Sagittal 3D-FLAIR image with a superimposed diffusion tensor image of the arcuate fasciculus between the inferior parietal lobule (pars opercularis and pars triangularis) (green) and the angular gyrus (red). The frontotemporal segment of the arcuate fasciculus connects the Broca area at the inferior frontal gyrus with the Wernicke area more posteriorly, traditionally at the posterior superior temporal gyrus. However, this connection is variable, and in this case, it is at the angular gyrus/posterior superior temporal area.

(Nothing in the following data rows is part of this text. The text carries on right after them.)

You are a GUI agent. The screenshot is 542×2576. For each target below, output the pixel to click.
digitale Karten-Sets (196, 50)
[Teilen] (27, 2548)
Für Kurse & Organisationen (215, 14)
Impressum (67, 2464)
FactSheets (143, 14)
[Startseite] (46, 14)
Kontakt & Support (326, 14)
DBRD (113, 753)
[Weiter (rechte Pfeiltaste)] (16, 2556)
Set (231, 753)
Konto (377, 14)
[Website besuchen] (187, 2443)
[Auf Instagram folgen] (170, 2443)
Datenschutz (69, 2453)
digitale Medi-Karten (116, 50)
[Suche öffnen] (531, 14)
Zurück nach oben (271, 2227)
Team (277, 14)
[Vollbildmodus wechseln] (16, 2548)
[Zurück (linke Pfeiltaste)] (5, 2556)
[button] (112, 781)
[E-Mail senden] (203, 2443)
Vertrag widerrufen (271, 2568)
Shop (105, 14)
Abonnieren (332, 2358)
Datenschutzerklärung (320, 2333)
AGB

The ventral stream of language involves the middle and inferior temporal gyri, anterior temporal lobe, and ventrolateral prefrontal cortex.10 The major tract of the ventral stream is the inferior occipitofrontal fasciculus, with additional contributions by the uncinate fasciculus, extreme capsule, middle longitudinal fasciculus, and inferior longitudinal fasciculus.5,6,10,11 While the dorsal stream is left-lateralized, the ventral stream is bilateral.3,12 Evidence suggests that while there are some tasks that segregate the ventral and dorsal streams, successful execution requires complex collaboration and seamless integration of processing between the 2 systems.13

Primary Motor and Primary Sensory Cortices

General Anatomic Borders.

The primary motor and sensory cortices occupy the pre- and postcentral gyri, respectively (Fig 2A). The precentral gyrus, bounded anteriorly by the precentral sulcus and posteriorly by the central sulcus, extends inferiorly toward the lateral sulcus and becomes contiguous with the inferior aspect of the postcentral gyrus. The superior aspect of the gyrus extends onto the medial surface of the cerebral hemisphere and merges with the anterior paracentral lobule. The postcentral gyrus, bounded anteriorly by the central sulcus and posteriorly by the postcentral sulcus, extends inferiorly and joins the precentral gyrus just above the lateral sulcus. Superiorly, the gyrus passes over the midline of the hemisphere and terminates in the posterior paracentral lobule.14

Fig 2.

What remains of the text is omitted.